> _Forumsbeitrag_:
# Rekursionsaufgabe



## Biene88 (9. Mrz 2012)

Hallo zusammen!

Ich bin neu in diesem Forum und absoluter Java-Anfänger.
Ich studiere im 3. Semester Communication and Multimediadesign und da gehört auch ein Semester Computertechnik zu, in dem wir grob in die Informatik eingewiesen werden. Natürlich lässt sich Programmierung da nicht vermeiden.

Ich möchte hier jetzt zwei Aufgaben vorstellen, eine davon konnte ich lösen, bei der anderen habe ich Schwierigkeiten. 

Vielleicht sollte ich noch dazu sagen, das ich Computertechnik eigentlich im ersten Semester hatte und dort C# beigebracht bekam, da ich durch die Prüfung gefallen bin es jetzt wiederholt habe und uns eigentlich Java beigebracht werden sollte, allerdings konnte der Prof das selbst nicht so, er kennt sich auch besser in C aus -.-. Deshalb habe ich bei Java leider nicht so den Durchblick.

> _Ziel A_:
Welchen Studiengang und welches Semester nennt der Forumsbeitrag?
> _Ziel B_:
Bearbeite den Forumsbeitrag beginnend mit „Ich bin neu“ und weiter bis „da nicht vermeiden.“. Ersetze dabei „Java-Anfänger“ durch „Programmieranfänger“.
> _Ziel C_:
Übersetze den Satz „Natürlich lässt sich Programmierung da nicht vermeiden.“ aus dem Forumsbeitrag ins Englische.
Die Einträge stammen aus einer anderen Quelle.

> _Bereitgestellte Einträge_:
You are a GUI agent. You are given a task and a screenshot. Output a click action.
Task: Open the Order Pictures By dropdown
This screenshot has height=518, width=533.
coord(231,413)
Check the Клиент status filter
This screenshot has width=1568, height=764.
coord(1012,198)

* * *

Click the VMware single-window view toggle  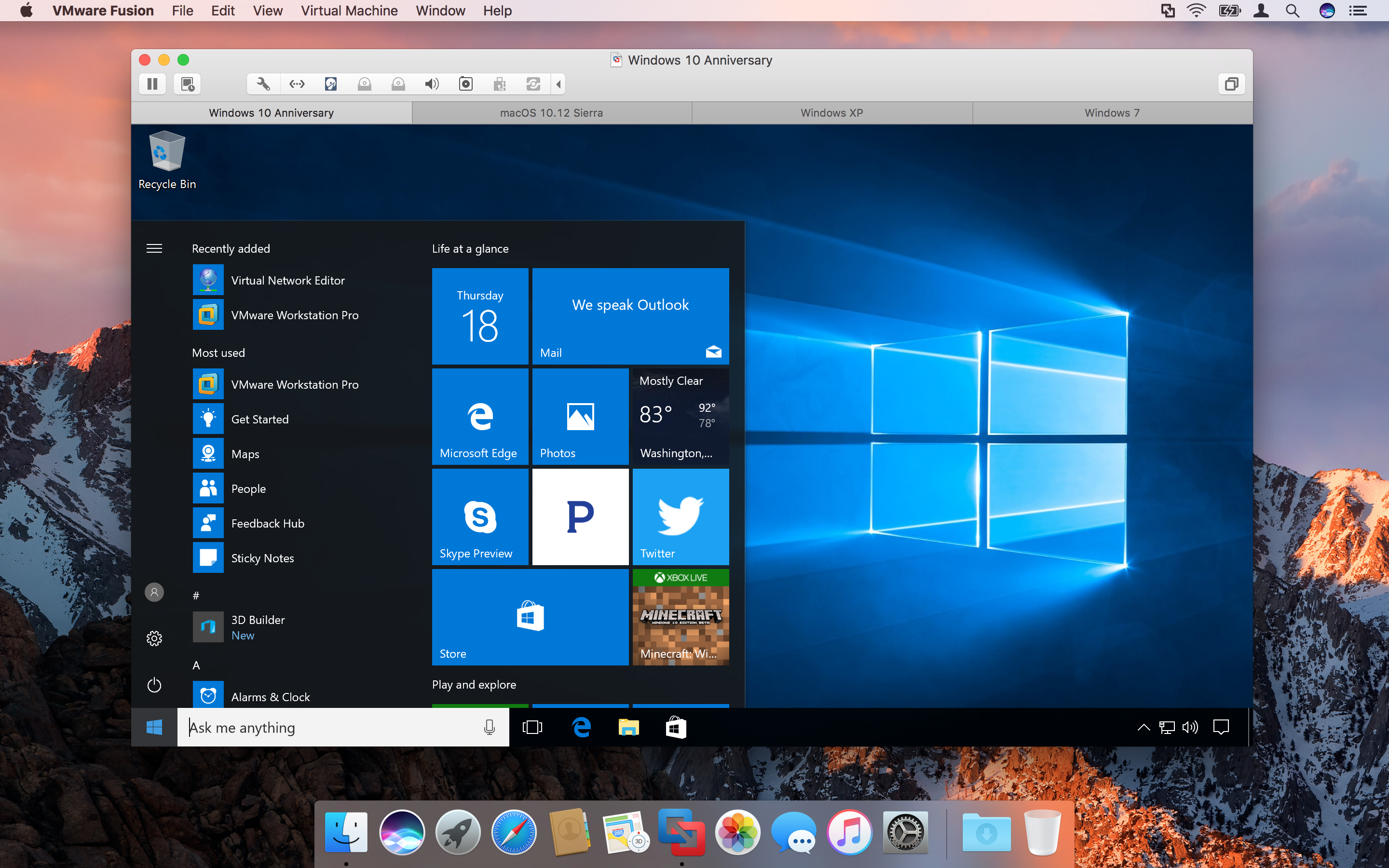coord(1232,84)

> _Ausgearbeitete Lösung A_:
Communication and Multimediadesign im 3. Semester.

> _Ausgearbeitete Lösung B_:
Ich bin neu in diesem Forum und absoluter Programmieranfänger.
Ich studiere im 3. Semester Communication and Multimediadesign und da gehört auch ein Semester Computertechnik zu, in dem wir grob in die Informatik eingewiesen werden. Natürlich lässt sich Programmierung da nicht vermeiden.

> _Ausgearbeitete Lösung C_:
Naturally, programming cannot be avoided there.